基于预测的偏差检测,其核心逻辑建立在 “时间连续性” 这一朴素而强大的假设上:正常时序数据的趋势不会突然断裂,历史规律会大概率延续到当前。这种方法的精妙之处在于将“异常判定”转化为“预测误差的量化分析”。它先通过 自回归模型(AR)、自回归移动平均模型(ARMA) 等模型挖掘数据的跨时间相关性,比如用 AR 模型学习前p 个时间窗口的历史值与当前值的线性关系,或用ARMA 对非平稳序列差分去趋势后再建模,甚至可利用多个相关时序数据的跨序列相关性提升预测稳性。训练好的模型会生成每个时间戳的理论预测值,而异常与否,就取决于实际观测值与预测值的偏差—— 当偏差超出正常波动范围,就意味着数据偏离了历史规律。这种方法特别适合识别单个时间点的上下文异常,比如传感器数据的骤升骤降,其逻辑清晰且可解释性强,并点明核心观点“异常源于对历史趋势的违背”。

图1 自回归模型公式
而基于形状的异常检测,则跳出了“单个数据点偏差”的局限,聚焦于 “序列整体模式” 的异常。换句话说,有些异常并非孤立点的突变,而是一段子序列呈现出的独特形状—— 比如医疗数据中心律失常的波形、工业设备运行中出现的特殊振动序列。这种方法的核心在于“将形状转化为可对比的特征”:首先对序列归一化处理,消除均值和振幅差异的干扰,再通过数值多维转换、符号离散化等方式,将子序列转化为向量或号表示,把“形状对比” 转化为 “特征相似度计算”。随后,通过基于高阶模板的时序异常检测算法(Hotsax)等基于距离的方法、隐马尔可夫模型等概率模型,或核 主成分分析(PCA) 等线性模型,学习正常序列的形状分布。当目标子序列与正常形状的相似度低于阈值,就判定为集体异常。这种方法的智慧在于抓住了“模式一致性” 这一关键,它不纠结于单个点的波动,而是关注“一段数据的整体是否符合常态”,完美弥补了前一种方法在集体异常检测中的不足。

图2 序列异常数据
上述两种方法从局部偏差和整体模式两个角度解读异常,共同诠释了时序异常检测的核心是“精准匹配数据的规律特性”。通过捕捉单个点的突发偏差,或者识别一段序列的特殊形状,检测出区别与“正常规律”的点或区间即可视为异常。
二、读书感悟
读完《离群分析》第九章关于时间序列异常检测的内容,我深刻意识到将其用于车型曲线异常检测兼具科学性与合理性。车型曲线,又(SOC、Power)曲线,天然具备时间序列“时间连续性”核心特征,其“恒流充电→恒压充电→涓流充”的固定阶段规律,与书中“正常数据存在稳定模式,异常是模式破坏”的核心逻辑高度契合。

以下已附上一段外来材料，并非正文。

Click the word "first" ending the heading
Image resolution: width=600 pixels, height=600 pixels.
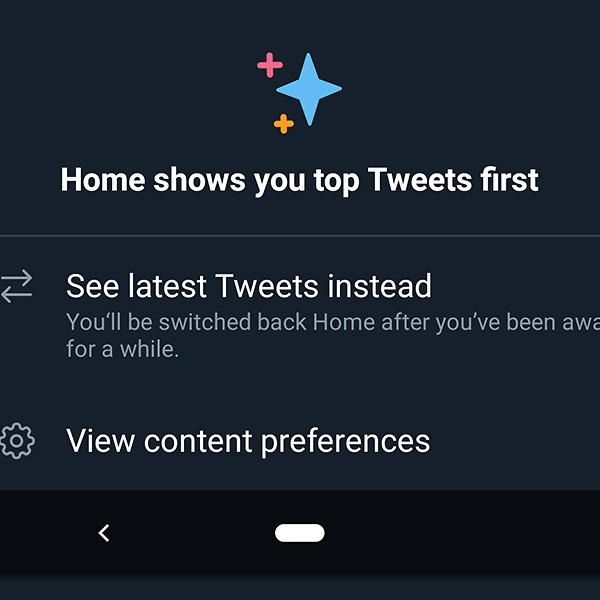[x=509, y=180]
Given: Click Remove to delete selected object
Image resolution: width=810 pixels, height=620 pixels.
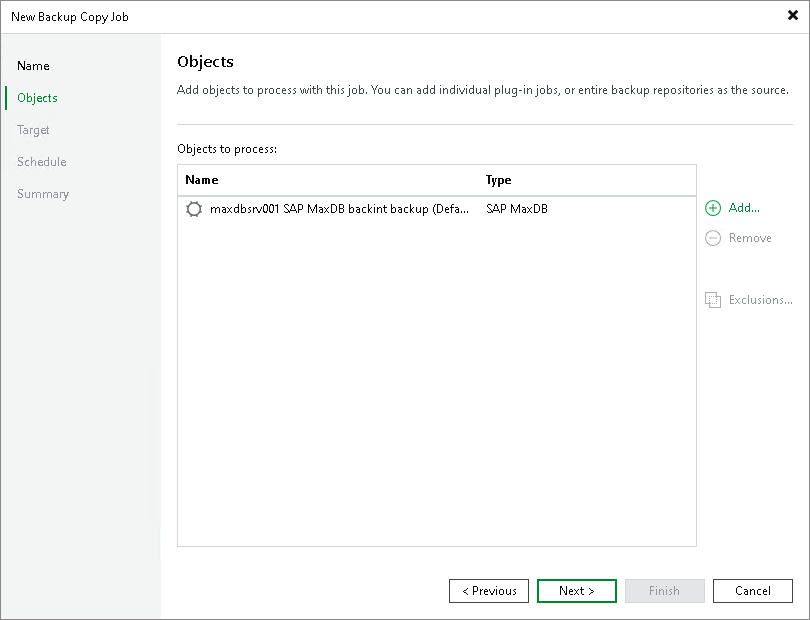Looking at the screenshot, I should click(748, 238).
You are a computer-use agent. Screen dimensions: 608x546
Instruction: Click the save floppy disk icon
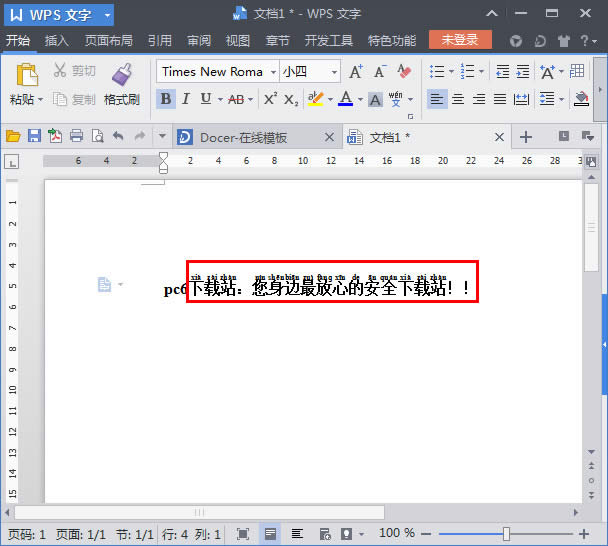pos(34,136)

上下文异常检测中,自回归模型对 “跨时间相关性”的捕捉,恰好适配车型曲线中前序数据与当前状态的关联;集体异常检测的 “形状分析” 思路,能解决车型曲线不同阶段的异常形态识别问题。这种技术迁移并非简单套用,而是基于两者在“时序关联性”“模式稳定性” 上的本质共性,既遵循时间序列异常检测的科学框架,又能精准匹配车型曲线的特性,为后续技术落地提供了扎实的理论支撑。